Big Pharma funds the fun

Did you ever hear of an outfit called The Society for Research on Nicotine and Tobacco (SRNT)?

I thought not. Well, they are out to get you, you smelly disgusting addicts, and you should have a have a closer look at this lot here.

Among their aims are "to encourage scientific research on public health efforts for the prevention and treatment of tobacco use" and "to provide a means by which legislative, governmental, regulatory and other public agencies can obtain expert advice and consultation on nicotine and tobacco". In other words we will provide any government anywhere all the junk science they need to persecute smokers in their area.

They came to my attention via Dr Michael Siegel's website, because the SRNT are holding their Annual Conference in Texas soon and the two largest suppliers of nicotine replacement products are paying for it!!!

GlaxoSmithKline and Pfizer are picking up the tab for the champagne and caviar for all the concerned public health officials who are gathering to plan another assault on your freedom. You can be sure that whatever horse shit they end up agreeing on will trickle over here in time, disguised as some horrifying reason to hate smokers even more.

Dr Siegel makes the case on this sponsorship better than I can and you should check it here.
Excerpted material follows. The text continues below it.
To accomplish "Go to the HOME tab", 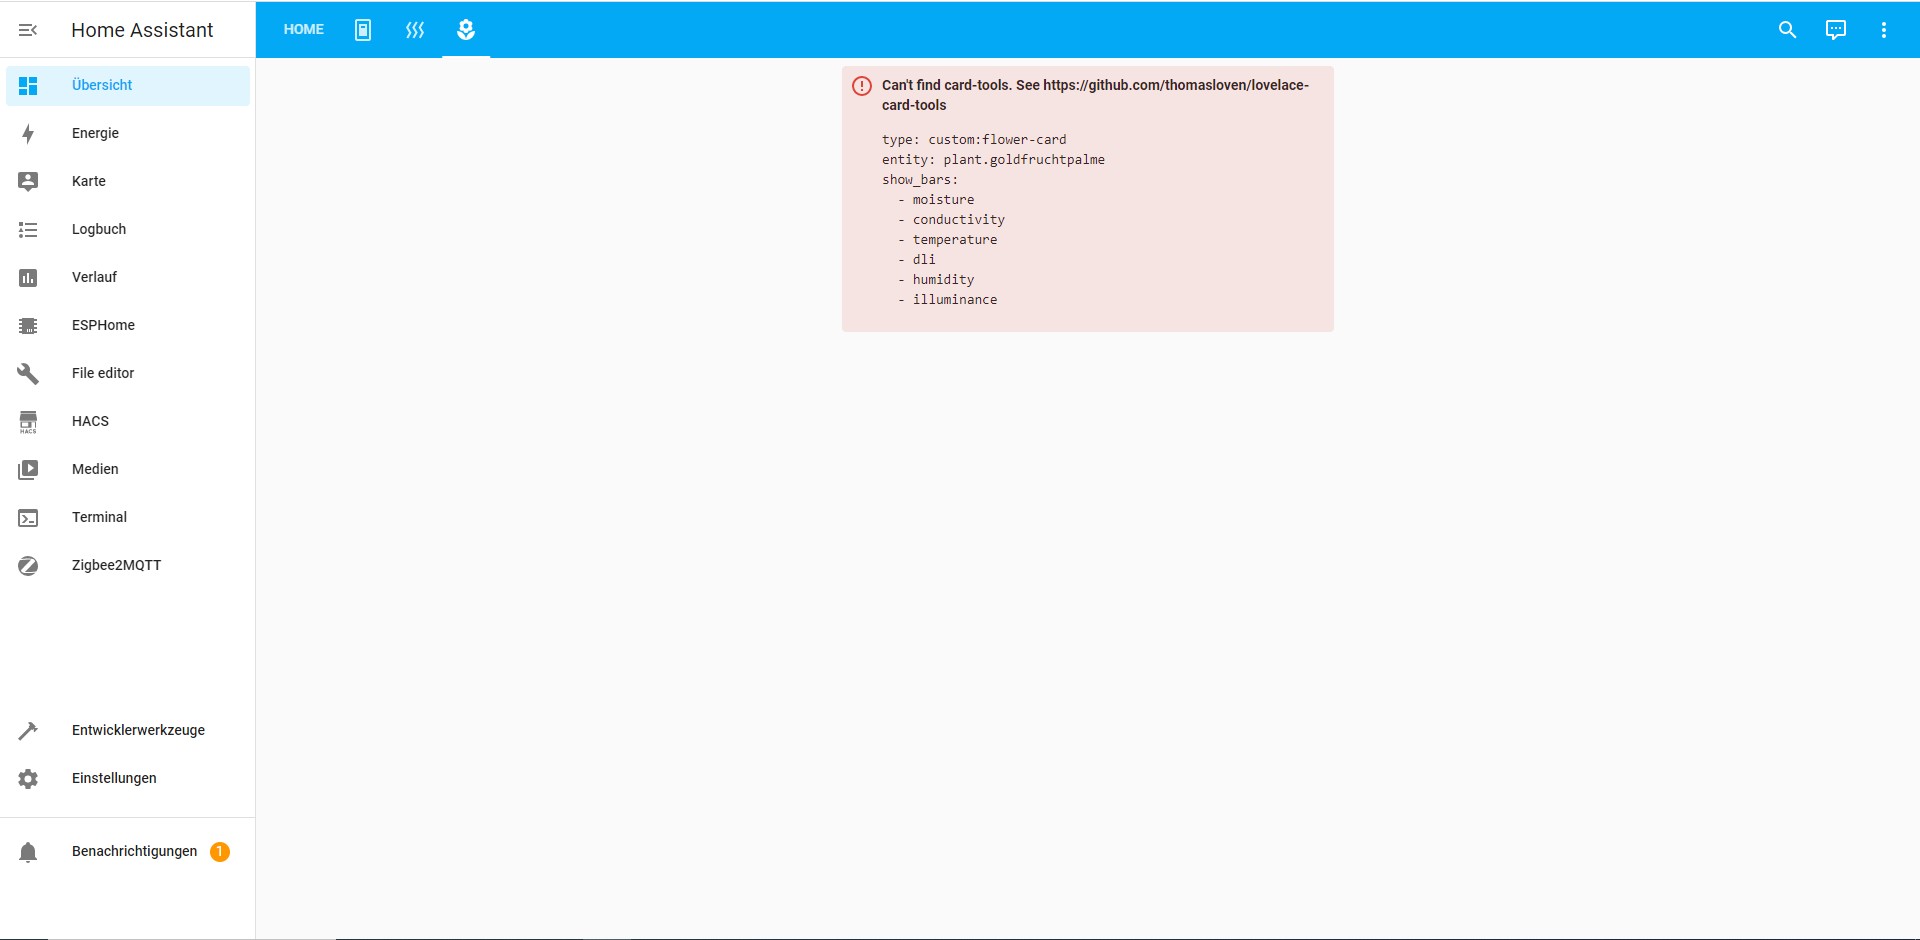I will pos(304,30).
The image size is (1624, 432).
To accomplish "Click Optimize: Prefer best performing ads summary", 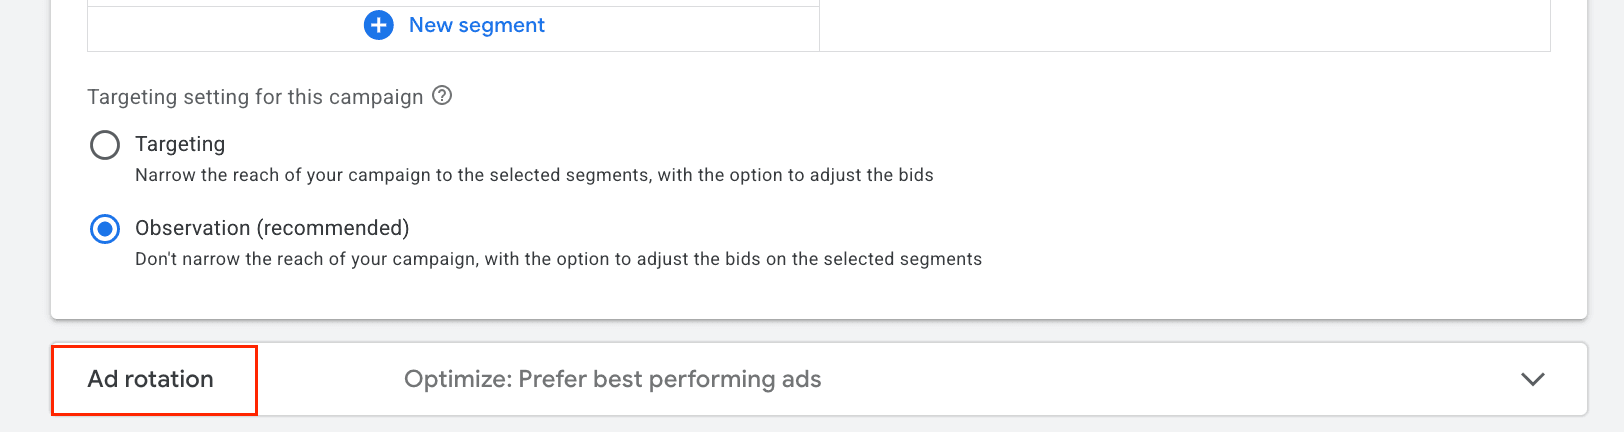I will click(x=612, y=379).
But the fact of the matter is that pharmaceutical companies, who stand to profit from it, are sponsoring the authors of junk science, to provide the paid lobbyists with ammunition to get governments to persecute smokers. Your local friendly manufacturer of alternative nicotine products is responsible for the attacks on your freedom.

And if you want to learn more about these people then google "pharmaceutical industry scandal" and you will have a choice of 1,170,000 articles to read, that will tell you who they are and what they are like.

Enjoy!

Thursday
Mar222012

The deadly meal

My idea of culinary heaven is a meal I make myself, planned in advance and anticipated with mouth watering joy.

It's a simple treat for a simple man actually. I like to fry myself a fillet steak in full battle dress, when the occasion and wallet allow me to. I savour this with a bottle of good French wine, a hugely expensive luxury for me, and top it off with a fresh ground coffee and a small King Edward cigar.

"All very interesting", I hear you say, "But where are you taking us with this John"? Well, you will know by now, because of all the "awareness campaigns", that if you are alive at the moment, you have a 100% risk of dying. And you will also know that honest rigorous scientists everywhere are diligently researching your behaviour in search of things you get up to that could lead to 'elevated' risks of snuffing it even sooner than …….. I don't know.

Imagine my fear and guilt therefore when I sip that heavenly French magic, knowing I'll be dead before I get to the cigar. Strangely, though, this has not happened yet in 55 years, so I have always ended up lighting that aromatic stick and sitting back with a pasted on, contented grin, secure in the knowledge that I'll keel over any time now.

Again, wonder of wonders, I have always seemed to make it to the coffee course, deadly as we know, and some rich dark chocolate concoction that obviously should carry a health warning. And having pounded my poor body in this fashion many times, I'm still stubbornly here.

But, my thrill seeking treats have had a hidden danger too, all these years, and I wasn't even aware of it. According to a new study (where have we heard that before), the fillet steak is absolutely lethal and I am defying all odds as I hobble around today.

You can read the grisly details here, but you have been warned - you are now "aware". That sizzling sample of sumptuous sirloin, that finely fried fillet of pure heaven, "Is not only unhealthy but can contribute to premature death, according to new research".

So there you have it. My kitchen is a scene of carnage a few times a year. If you find yourself travelling through Mayfield, or indeed anywhere in the Cork region, keep the windows of your car up, take your iodine tablet, and get your kids into the boot under a blanket. You never know, I might be cooking, and there is no safe limit of fillet steak!